■ Task prompt ■
Look below for the line that has "This screenshot has height=740, width=1175.". Set down the lines from there through the line that has "This screenshot has height=202, width=359.", exactly as written.

■ Source data ■
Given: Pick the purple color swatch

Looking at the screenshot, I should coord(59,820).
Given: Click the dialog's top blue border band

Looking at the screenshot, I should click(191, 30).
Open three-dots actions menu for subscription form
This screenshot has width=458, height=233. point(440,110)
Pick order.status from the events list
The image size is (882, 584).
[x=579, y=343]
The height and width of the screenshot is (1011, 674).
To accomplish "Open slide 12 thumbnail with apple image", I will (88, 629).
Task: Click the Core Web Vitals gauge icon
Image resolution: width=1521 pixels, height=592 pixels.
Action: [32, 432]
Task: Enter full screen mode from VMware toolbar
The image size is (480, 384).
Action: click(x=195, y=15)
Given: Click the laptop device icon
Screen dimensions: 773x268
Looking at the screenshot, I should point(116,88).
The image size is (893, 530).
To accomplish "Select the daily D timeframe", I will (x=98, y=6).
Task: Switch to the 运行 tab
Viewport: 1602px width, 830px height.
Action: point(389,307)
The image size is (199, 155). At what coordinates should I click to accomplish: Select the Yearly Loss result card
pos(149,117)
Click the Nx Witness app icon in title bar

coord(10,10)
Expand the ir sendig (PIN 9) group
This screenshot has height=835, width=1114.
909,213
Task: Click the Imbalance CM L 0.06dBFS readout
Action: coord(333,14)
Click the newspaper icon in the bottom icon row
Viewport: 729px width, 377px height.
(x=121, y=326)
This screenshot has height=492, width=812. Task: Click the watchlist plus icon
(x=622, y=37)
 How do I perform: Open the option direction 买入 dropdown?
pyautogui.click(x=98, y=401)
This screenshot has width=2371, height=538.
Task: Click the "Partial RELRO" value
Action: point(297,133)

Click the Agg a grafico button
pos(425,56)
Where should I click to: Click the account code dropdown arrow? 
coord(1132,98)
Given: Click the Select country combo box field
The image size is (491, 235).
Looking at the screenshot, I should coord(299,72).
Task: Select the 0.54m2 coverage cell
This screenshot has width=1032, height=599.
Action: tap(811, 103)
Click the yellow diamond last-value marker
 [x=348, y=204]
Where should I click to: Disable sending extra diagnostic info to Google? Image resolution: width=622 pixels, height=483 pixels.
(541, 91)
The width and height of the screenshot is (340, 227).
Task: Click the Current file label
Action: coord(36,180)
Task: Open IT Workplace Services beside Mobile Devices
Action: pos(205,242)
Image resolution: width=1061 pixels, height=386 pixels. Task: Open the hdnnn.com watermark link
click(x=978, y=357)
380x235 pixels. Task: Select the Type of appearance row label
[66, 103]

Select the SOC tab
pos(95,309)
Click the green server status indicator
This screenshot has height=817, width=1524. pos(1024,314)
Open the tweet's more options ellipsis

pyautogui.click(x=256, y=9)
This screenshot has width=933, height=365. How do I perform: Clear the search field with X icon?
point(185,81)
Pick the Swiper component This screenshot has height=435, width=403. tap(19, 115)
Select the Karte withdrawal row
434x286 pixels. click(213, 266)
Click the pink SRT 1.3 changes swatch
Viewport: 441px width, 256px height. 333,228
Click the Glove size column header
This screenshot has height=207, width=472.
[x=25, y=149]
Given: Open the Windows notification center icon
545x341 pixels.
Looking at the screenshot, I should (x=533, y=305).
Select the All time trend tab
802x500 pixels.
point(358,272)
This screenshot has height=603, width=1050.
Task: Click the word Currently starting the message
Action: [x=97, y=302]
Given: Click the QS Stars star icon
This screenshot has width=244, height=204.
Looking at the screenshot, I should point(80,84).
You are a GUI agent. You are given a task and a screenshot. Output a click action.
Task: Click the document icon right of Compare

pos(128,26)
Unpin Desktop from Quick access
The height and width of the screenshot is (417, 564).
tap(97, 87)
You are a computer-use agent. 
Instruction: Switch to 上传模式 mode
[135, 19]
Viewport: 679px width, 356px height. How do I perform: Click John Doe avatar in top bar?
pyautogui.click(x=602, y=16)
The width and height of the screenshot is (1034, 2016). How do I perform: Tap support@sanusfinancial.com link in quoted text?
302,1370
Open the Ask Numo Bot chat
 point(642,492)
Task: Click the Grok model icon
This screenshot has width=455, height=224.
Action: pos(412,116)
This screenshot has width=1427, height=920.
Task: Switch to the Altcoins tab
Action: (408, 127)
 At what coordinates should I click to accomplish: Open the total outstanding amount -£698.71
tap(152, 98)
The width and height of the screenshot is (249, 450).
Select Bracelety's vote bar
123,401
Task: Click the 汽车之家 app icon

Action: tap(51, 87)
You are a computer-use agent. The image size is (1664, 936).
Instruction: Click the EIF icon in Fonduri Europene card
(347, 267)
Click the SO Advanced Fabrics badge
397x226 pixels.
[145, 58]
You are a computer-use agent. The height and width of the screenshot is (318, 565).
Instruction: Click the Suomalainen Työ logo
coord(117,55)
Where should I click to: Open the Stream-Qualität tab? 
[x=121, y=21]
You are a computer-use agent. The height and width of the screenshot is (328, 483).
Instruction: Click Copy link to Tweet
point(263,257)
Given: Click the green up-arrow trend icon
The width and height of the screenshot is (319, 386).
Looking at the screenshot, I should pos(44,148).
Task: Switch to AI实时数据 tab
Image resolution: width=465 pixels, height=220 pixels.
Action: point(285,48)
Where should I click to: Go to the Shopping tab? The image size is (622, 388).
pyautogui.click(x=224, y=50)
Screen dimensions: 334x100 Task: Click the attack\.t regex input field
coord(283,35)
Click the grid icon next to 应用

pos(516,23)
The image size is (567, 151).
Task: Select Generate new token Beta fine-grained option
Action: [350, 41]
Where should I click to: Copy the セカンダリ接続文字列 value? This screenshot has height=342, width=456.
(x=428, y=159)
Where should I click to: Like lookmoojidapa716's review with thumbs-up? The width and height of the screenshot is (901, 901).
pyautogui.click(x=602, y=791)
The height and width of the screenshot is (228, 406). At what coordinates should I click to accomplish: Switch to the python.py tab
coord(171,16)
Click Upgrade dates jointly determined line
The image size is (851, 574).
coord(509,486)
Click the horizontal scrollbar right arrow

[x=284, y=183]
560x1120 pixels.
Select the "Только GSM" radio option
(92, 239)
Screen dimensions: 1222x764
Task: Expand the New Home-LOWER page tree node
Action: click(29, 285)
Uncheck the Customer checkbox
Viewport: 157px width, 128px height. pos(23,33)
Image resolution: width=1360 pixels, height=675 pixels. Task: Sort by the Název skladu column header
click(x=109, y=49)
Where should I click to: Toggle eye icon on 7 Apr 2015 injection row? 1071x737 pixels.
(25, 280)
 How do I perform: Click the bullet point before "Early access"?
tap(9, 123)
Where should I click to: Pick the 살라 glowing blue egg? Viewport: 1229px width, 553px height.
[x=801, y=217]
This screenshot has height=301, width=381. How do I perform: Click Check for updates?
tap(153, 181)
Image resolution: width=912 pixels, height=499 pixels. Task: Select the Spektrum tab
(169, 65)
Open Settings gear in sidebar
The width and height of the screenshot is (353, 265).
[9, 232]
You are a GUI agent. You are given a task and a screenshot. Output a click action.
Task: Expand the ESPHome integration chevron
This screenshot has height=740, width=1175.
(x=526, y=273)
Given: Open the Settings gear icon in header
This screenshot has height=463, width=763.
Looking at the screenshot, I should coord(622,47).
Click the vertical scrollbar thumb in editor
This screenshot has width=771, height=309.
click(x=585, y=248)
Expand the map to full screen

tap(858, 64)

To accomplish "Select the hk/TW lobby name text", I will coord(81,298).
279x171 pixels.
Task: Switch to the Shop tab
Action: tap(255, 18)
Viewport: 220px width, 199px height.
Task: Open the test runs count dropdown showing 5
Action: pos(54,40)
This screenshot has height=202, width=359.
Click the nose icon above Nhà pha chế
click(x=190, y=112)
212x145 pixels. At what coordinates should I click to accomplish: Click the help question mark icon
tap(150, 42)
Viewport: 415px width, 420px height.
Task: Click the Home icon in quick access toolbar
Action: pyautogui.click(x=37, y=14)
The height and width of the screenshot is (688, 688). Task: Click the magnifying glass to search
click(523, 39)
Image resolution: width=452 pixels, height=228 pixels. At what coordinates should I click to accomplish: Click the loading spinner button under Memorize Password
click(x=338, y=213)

■ Completed task ■
This screenshot has height=740, width=1175.
(x=526, y=273)
Given: Open the Settings gear icon in header
This screenshot has height=463, width=763.
Looking at the screenshot, I should coord(622,47).
Click the vertical scrollbar thumb in editor
This screenshot has width=771, height=309.
click(x=585, y=248)
Expand the map to full screen

tap(858, 64)

To accomplish "Select the hk/TW lobby name text", I will coord(81,298).
279x171 pixels.
Task: Switch to the Shop tab
Action: tap(255, 18)
Viewport: 220px width, 199px height.
Task: Open the test runs count dropdown showing 5
Action: pos(54,40)
This screenshot has height=202, width=359.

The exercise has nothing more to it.